Wherever a picture appears in the listing below, leave it out and reproduce the rest exactly.

MATERIAL SHOWN –
"""
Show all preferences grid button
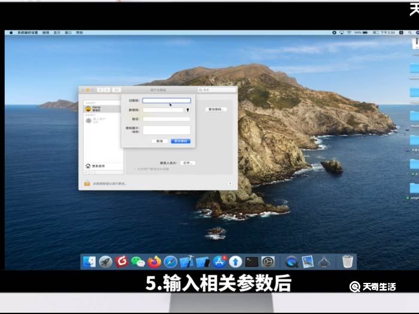(x=116, y=90)
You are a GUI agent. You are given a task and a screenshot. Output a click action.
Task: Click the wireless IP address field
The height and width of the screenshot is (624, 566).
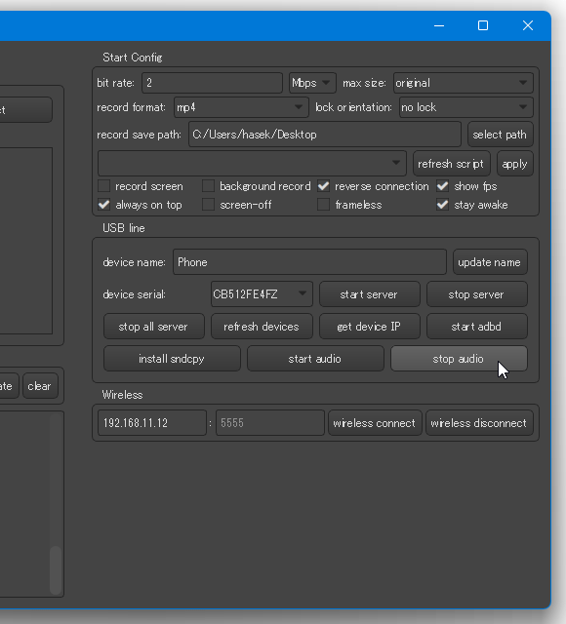[152, 423]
"""
ANSWER TO THE PROBLEM –
Show all preferences grid button
(x=116, y=90)
You are a GUI agent. You are given a task and a screenshot. Output a click action.
Task: Click the wireless IP address field
The height and width of the screenshot is (624, 566).
[152, 423]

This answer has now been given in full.